How many types of methodologies:
Ø Row-level Data Compression: Row-level data compression is essentially turning fixed length data types into variable length data types, freeing up empty space. It also has the ability to ignore zero and null values, saving additional space. In turn, more rows can fit into a single data page.
o Reducing the amount of metadata used to store a row.
o Storing fixed length numeric data types as if they were variable-length data types. For example, if you store the value 1 in a bigint data type, storage will only take 1 byte, not 8 bytes, which the bigint data types normally takes.
o Storing CHAR data types as variable-length data types. For example, if you have a CHAR (100) data type, and only store 10 characters in it, blank characters are not stored, thus reducing the space needed to the store data.
o Not storing NULL or 0 values
o Row-level data compression offers less compression than page-level data compression, but it also incurs less overhead, reducing the amount of CPU resources required to implement it.
Ø Page-level Data Compression: Page-level data compression starts with row-level data compression, then adds two additional compression features: prefix and dictionary compression. We will take a look at what this means a little later in this chapter. As you can imagine, page-level compression offers increased data compression over row-level compression alone
Page-level data compression offers greater compression, but at the expense of greater CPU utilization. It works using these techniques:
- It starts out by using row-level data compression to get as many rows as it can on a single page.
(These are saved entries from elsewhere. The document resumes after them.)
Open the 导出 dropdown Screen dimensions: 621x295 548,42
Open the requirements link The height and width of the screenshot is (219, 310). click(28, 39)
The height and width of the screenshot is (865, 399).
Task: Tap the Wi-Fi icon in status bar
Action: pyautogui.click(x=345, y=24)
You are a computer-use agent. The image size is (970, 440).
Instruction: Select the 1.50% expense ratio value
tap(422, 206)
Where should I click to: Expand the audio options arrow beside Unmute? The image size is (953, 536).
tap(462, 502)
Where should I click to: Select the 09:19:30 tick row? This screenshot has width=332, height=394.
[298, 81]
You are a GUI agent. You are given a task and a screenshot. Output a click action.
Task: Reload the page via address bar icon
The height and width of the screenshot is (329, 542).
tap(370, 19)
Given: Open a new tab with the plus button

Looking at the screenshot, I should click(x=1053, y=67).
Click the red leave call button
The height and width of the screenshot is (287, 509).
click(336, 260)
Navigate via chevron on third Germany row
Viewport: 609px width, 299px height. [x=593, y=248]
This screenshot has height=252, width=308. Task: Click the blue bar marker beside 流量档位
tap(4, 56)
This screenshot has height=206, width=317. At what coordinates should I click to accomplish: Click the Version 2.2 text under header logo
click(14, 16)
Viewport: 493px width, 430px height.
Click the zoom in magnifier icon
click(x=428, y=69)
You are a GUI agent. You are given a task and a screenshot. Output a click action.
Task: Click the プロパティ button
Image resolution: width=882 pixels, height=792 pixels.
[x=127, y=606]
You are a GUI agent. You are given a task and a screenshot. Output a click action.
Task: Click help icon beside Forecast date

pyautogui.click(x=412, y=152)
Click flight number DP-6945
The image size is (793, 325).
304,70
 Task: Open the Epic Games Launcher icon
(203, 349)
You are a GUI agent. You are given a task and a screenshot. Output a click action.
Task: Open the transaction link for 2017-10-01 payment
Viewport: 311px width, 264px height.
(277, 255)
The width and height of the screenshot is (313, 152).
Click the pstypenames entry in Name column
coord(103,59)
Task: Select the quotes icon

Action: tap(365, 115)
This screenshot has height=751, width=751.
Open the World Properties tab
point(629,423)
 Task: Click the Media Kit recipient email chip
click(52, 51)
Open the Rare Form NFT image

- Next, prefix compression is run. Essentially, repeating patterns of data at the beginning of the values of a given column are removed and substituted with an abbreviated reference that is stored in the compression information (CI) structure that immediately follows the page header of a data page.
- And last, dictionary compression is used. Dictionary compression searches for repeated values anywhere on a page and stores them in the CI. One of the major differences between prefix and dictionary compression is that prefix compression is restricted to one column, while dictionary compression works anywhere on a data page.
- The amount of compression provided by page-level data compression is highly dependent on the data stored in a table or index. If a lot of the data repeats itself, then compression is more efficient. If the data is more random, then little benefits can be gained using page-level compression
Implementation:
Data compression can be performed using either SQL Server Management Studio (SSMS) or by using Transact-SQL.
First step is to perform estimation,
Out of the box there are two ways to estimate compression. I suspect the both use the procedure sp_estimate_data_compression_savings.
sp_estimate_data_compression_savings
sp_estimate_data_compression_savings
[ @schema_name = ] 'schema_name'
, [ @object_name = ] 'object_name'
, [@index_id = ] index_id
, [@partition_number = ] partition_number
, [@data_compression = ] 'data_compression'
[;]
The following example estimates the size of the start.WorkOrder table if it is compressed by using ROW compression.
USE ABC;
GO
EXEC sp_estimate_data_compression_savings 'start', 'WorkOrder', NULL, NULL, 'ROW' ;
GO
Management studio can do an estimation. Right click on the table, choose Storage and Manage Compression:
Then choose the compression you are interested in and click calculate.
There is also a tool on Codeprex that will estimate all tables in a database. This is handier then a table by table estimate.
I just tried this tool. The estimation worked great. There isn’t support for these tools though.